Interoperability

The Maze of Daedalus

The points on interoperability come from a global perspective. Specialized protocols, new transaction types, systems to assess credibility and the flow of information cannot be scoped to just a single gatekeeper or user. Rather they must be readily available to anyone without censorship or tolls.

Yet what happens when Cardano does not support a protocol, transaction or application that a user cannot live without? Should we just be out of scope? The web faced a similar concern during the 1990s.

Ironically, the web provides two different solutions that can be replicated with cryptocurrencies. The introduction of JavaScript provided programmability to any website to add arbitrary features. The introduction of browser plugins and extensions added custom capabilities for users willing to install them. Both approaches gave us the modern web alongside all its security horrors.

Ethereum adopted the former approach by allowing users to embed subprotocols on the Ethereum blockchain as smart contracts. Cardano supports this feature through the CCL paradigm. But what about custom extensions?

An elucidating example would be a cryptocurrency trader. Imagine a decentralized marketplace, called DM, that supports a set of different cryptocurrencies. A trader wants to automate his strategies acting on DM.

In a fragmented ecosystem, the trader would have to install dozens of clients for each cryptocurrency and then write custom software to talk to each client in order to coordinate automated trades. If one client updates, then it could break the bespoke software. Furthermore, what if the trader wants to sell the software?

Inspired from the web model of extensions, if the interface to various cryptocurrencies can be pulled into a web stack, then the trader’s task becomes dramatically easier. A universal interface can be established. Installation is one click. Distribution of software can be modeled after the Chrome web store.

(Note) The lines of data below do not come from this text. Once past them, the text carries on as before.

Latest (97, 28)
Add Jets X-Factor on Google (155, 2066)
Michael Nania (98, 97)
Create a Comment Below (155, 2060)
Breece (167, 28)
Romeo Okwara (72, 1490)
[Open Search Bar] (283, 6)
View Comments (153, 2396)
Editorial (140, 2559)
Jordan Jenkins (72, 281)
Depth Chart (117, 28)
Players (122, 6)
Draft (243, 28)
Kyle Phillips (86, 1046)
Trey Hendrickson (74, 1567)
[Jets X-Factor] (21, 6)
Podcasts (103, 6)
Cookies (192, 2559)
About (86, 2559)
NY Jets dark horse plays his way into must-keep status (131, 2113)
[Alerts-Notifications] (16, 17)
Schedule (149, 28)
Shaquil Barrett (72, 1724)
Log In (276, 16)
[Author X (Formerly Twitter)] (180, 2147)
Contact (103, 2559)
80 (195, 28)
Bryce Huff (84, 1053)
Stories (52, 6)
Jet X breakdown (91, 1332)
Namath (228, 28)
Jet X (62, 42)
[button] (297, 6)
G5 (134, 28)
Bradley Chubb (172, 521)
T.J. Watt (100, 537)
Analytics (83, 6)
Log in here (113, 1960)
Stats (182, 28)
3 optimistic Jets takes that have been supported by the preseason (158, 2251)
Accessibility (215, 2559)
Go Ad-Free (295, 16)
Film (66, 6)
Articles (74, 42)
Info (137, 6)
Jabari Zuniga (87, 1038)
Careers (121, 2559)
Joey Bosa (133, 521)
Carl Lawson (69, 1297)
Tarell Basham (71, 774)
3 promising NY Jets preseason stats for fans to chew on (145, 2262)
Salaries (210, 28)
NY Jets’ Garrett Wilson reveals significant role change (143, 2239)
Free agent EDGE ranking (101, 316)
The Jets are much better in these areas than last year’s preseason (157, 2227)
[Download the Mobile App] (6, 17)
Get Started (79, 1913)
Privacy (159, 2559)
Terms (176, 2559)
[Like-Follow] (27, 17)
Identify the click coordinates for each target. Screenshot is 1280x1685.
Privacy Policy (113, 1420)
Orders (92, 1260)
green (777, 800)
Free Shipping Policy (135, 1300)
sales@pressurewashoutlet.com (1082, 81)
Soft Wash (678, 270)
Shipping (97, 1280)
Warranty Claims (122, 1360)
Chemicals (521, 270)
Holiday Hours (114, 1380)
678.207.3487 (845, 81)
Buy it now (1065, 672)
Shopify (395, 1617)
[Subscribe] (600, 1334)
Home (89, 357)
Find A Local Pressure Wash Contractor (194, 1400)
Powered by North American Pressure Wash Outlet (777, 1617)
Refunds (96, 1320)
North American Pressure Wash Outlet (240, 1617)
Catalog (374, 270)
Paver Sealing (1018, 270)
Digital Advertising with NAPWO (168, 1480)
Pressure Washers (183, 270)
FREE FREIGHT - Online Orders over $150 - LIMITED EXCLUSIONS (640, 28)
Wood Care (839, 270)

For Cardano, we have decided to experiment with this paradigm by deploying our reference wallet’s front end on Electron. It is an open source project maintained by Github that combines both Node and Chrome together. Cardano’s build of Electron is called Daedalus.

The first generation of Daedalus27 will act as an HD wallet with support for many of the expected accounting and security features that are industry standards, such as spending passwords and BIP39. In later generations Daedalus will develop into an application framework with a store, universal integration APIs and an SDK.

The key innovations are ease of development by allowing programmers to use JavaScript, HTML5 and CSS3 to build their applications and a unified bridge for cross application communication. Complex behavior such as cryptography, managing a distributed network and database mechanics can be abstracted away thereby letting the developer focus solely on user experience and their application’s core logic.

As Daedalus is intended to be a universal framework, its roadmap and evolution is somewhat independent of Cardano’s. During 2017 they are tightly coupled, but later Cardano will be just another application for a Daedalus user. We also intend on exploring extremely unique features such as a universal key management service running solely in Intel SGX.

Ultimately, as protocol designers, we cannot support all needs. Our hope is that the flexibility that Daedalus will provide combined with stateful smart contracts running on CCL will satisfy those left out by our design decisions. We also hope that better standards can emerge to encourage all cryptocurrencies to enjoy better interoperability and security.


Footnotes

27: Which is already available at daedaluswallet.io.